No que diz respeito ao basquetebol, a estrutura ainda é diferente, uma vez que o Sporting só irá retomar a atividade da equipa sénior na próxima época, sob a liderança de Luís Magalhães. Questionado sobre as diferença entre o treino na formação e no alto rendimento, o treinador de 60 anos foi cáustico: “O perfil essencial é a competência. Um treinador competente sabe sempre o que fazer nas diversas situações.”

Hugo Silva, treinador do voleibol do Sporting, preferiu questionar os presentes sobre o sucesso, tanto no alto rendimento como na formação. “A exigência tem sempre de existir, na formação e na competição, mas o que acho importante definir é o sucesso. Normalmente, definimos o sucesso com títulos, com o ganhar. Mas esta definição tem de ter outros moldes: o atleta tem de evoluir, tem de conhecer o jogo, tem de saber treinar, tem de saber conviver com os colegas…”

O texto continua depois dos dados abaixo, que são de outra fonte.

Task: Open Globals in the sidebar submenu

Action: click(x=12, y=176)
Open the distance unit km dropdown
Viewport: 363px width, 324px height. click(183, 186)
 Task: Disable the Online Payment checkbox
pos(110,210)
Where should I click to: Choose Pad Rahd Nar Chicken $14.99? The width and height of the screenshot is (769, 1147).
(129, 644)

Nuno Dias corroborou a ideia: “Na nossa sociedade, infelizmente, só medimos o sucesso pelo ganhar. Quem trabalha com qualidade é quem ganhou, quem perdeu é porque trabalha mal. Se calhar não é bem assim, não é? Se calhar o sucesso não é só ser campeão: há os conteúdos aprendidos, há os valores transmitidos, há os jogadores mais preparados para o futuro…”

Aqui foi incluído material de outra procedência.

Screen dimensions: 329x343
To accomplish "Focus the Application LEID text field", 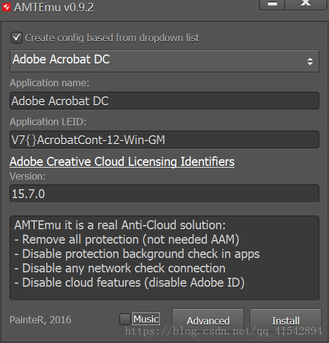I will click(x=165, y=140).
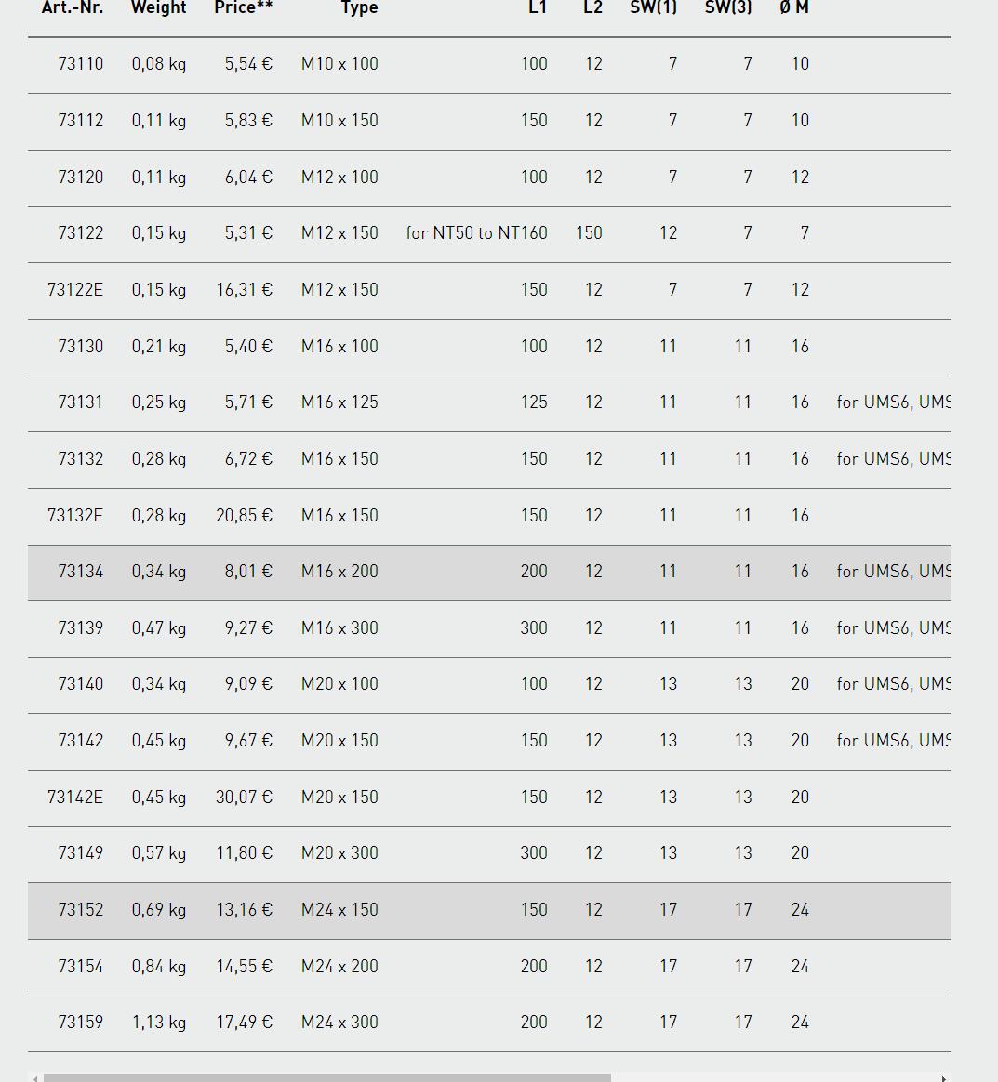This screenshot has height=1082, width=998.
Task: Click the horizontal scrollbar's left arrow
Action: coord(35,1078)
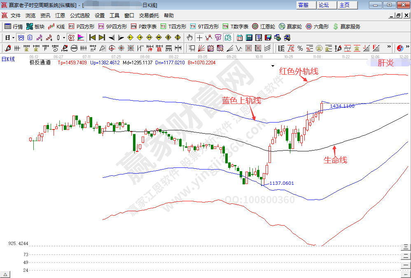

O treinador bicampeão nacional de andebol, Hugo Canela, depois de ouvir elogios de Hugo Silva – “nunca cheguei tão longe nas competições europeias como tu…” -, alongou as teses dos colegas, exemplificando com a sua própria experiência enquanto ex-jogador. “A minha formação enquanto atleta foi deficiente em termos técnico-táticos. Gostei muito dos meus treinadores, eram pessoas dedicadas e com muita vontade, mas houve muitas coisas que não aprendi na formação, só aprendi nos seniores. Há um degrau grande entre juniores e seniores e temos de ver bem quem está à frente da formação, para ensinar bem os atletas.”

Sentado na plateia, Miguel Albuquerque, diretor das modalidades do Sporting, ouviu Nuno Dias revelar o lema do seu superior hierárquico no departamento: “A máxima que o Miguel costuma sempre dizer é: ‘Queremos formar bem e queremos formar campeões.’ Ou seja, primeiro queremos formar bem, mas isso não quer dizer que não queremos ganhar também”.

Para Nuno Dias, enquanto os jovens não ultrapassam os 11, 12 anos, nem sequer devem especializar-se numa modalidade. “Devem vivenciar outras coisas, ter novas experiências. A especialização precoce não interessa. Não queremos que as crianças se cansem do treino. Costumo até dizer: ‘Temos de deixá-los jogar à finta’. Não gosto nada de ir a jogos dos escalões mais jovens e ouvir: ‘Joga a dois toques’. Eles têm de se divertir e até de vivenciar todas as posições possíveis. Depois, quando forem mais velhos, juvenis e juniores, têm tempo de aprender outras coisas”, garantiu.

Paulo Freitas concordou com Nuno Dias, mas notou uma diferença no que diz respeito ao hóquei: “A questão do guarda-redes é diferente. Antigamente, escolhia-se para guarda-redes quem tinha, enfim, menos apetência para patinar…” Nuno Dias aproveitou o momento para deixar uma dica ao colega. “Então mas tu não eras guarda-redes?”, questionou, arrancando gargalhadas à audiência.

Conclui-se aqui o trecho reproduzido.